[Vorliegender Text]:
□ □ □ □ □
Mundraub - ein "laufendes Verfahren beim
Knastmarathon

Querläufer Jochen im Knast
November 2009. Typisch Mann. Ich
hatte wieder einmal nicht richtig zugehört. Genau an dem Tag, als die
Läuferfrau einen Familienausflug in den Tiergarten geplant hatte, war ich
für den LGA-Marathon angemeldet. Als Mann war ich mir wie immer keiner
Schuld bewusst. Es war doch alles abgesprochen, oder? Aber musste die Strafe
gleich so hart ausfallen? Des Querläufers Frau hatte bei den Ideen zum
Laufen zwar schon öfters mit dem Bezirkskrankenhaus gedroht. Doch nach
diesem Vorfall im November letzten Jahres ging sie sogar einen Schritt
weiter. Dieses Mal hieß es: Ab in den Knast! Ordnungshaft für einen Tag. Sie
meldete mich beim 4. Darmstädter Knastmarathon an.
□ □ □ □ □
[Gestellte Aufgabe A]: Bei welcher Veranstaltung meldete die Frau den Erzähler laut dem Text über den Knastmarathon an?
[Gestellte Aufgabe B]: Knüpfe an den Text über den Knastmarathon an und schreibe ihn ab dem letzten Satz weiter.

[Ausgangsmaterial]:
□ □ □ □ □
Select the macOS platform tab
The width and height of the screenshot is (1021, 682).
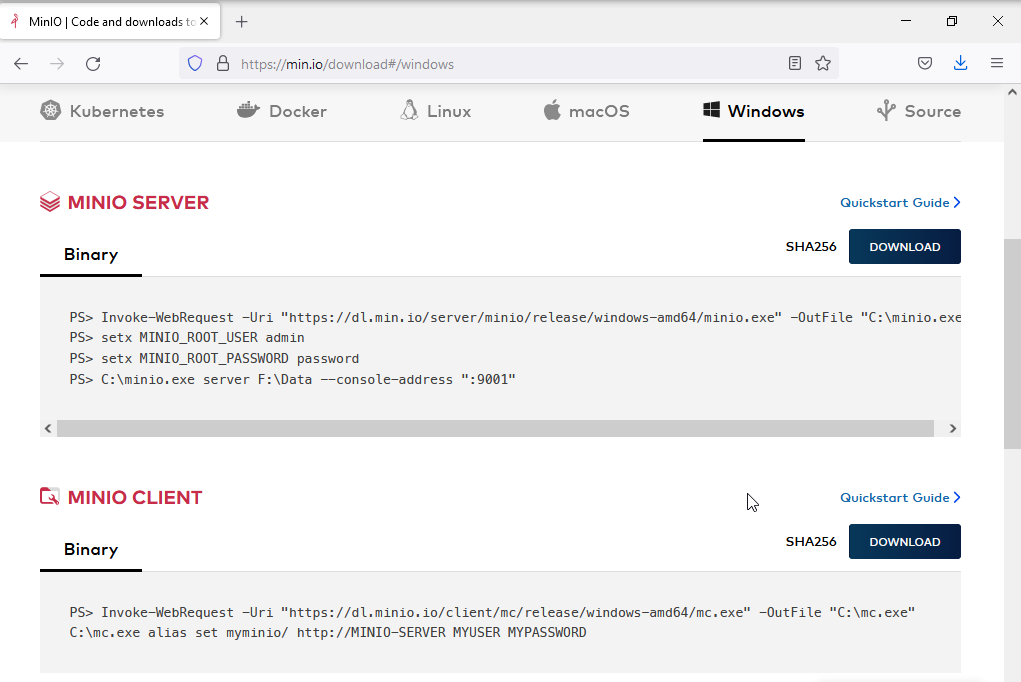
□ □ □ □ □
[Antwort zur Aufgabe A]: Beim 4. Darmstädter Knastmarathon.

[Antwort zur Aufgabe B]:
In Fünfergruppen erfolgt der Einlass.
Das
Strafvollzugsgesetz regelt in Deutschland den Vollzug der Freiheitsstrafe
und Maßnahmen zur Besserung und Sicherung. Da muss sich also meine
Läuferfrau Gedanken gemacht haben. Der Gefangene soll befähigt werden, sich
in das Leben in Freiheit einzugliedern (§ 3). Klar, denn echte schwedische
Gardinen gibt es nur in dem Möbelhaus mit den 4 Buchstaben. Da sage ich aber
ganz klar: Ich laufe lieber hier meine 24 Runden als einmal mit meiner
Läuferfrau durch IKEA zu bummeln. Shoppen am Samstagnachmittag ist für mich
befristeter Vollzug.

Umziehen, einlaufen, gewöhnen an die
beklemmende Umgebung!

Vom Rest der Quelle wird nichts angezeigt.